*What is required*
Return every line in the entries below where the word "computer" shows up.

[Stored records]
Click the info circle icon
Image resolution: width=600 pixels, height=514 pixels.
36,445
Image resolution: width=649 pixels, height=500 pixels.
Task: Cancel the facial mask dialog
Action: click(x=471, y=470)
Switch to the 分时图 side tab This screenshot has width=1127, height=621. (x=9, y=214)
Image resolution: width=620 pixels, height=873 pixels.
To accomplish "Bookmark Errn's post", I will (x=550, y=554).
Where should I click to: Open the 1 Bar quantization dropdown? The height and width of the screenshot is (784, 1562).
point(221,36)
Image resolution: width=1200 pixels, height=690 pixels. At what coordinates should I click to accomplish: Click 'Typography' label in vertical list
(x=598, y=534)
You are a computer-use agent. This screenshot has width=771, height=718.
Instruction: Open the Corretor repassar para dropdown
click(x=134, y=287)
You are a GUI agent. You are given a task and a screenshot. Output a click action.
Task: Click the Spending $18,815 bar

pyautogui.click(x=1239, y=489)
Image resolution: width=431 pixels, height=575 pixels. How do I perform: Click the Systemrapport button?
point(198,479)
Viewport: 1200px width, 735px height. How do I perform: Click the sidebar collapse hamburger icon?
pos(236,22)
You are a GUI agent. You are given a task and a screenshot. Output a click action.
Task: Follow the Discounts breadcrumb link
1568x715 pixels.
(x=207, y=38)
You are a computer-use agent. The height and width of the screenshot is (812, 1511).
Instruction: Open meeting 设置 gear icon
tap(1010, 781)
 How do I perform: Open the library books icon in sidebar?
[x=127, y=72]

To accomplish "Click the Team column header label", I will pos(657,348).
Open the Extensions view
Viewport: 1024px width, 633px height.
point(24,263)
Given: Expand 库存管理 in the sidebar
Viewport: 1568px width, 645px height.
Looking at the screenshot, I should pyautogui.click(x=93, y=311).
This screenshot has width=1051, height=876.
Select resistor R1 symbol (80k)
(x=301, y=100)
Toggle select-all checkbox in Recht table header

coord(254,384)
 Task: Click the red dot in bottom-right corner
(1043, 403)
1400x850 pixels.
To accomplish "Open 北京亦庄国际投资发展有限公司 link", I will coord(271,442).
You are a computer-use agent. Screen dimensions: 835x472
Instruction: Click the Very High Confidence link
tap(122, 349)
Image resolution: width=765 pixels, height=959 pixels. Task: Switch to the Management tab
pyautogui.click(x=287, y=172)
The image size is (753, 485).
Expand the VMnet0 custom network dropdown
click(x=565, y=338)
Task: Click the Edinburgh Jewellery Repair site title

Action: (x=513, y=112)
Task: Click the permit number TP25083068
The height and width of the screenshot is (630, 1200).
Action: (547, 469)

*Written answer*
You are a computer-use agent. This screenshot has width=771, height=718.
You are a computer-use agent. The height and width of the screenshot is (812, 1511).
You are a computer-use agent. Screen dimensions: 835x472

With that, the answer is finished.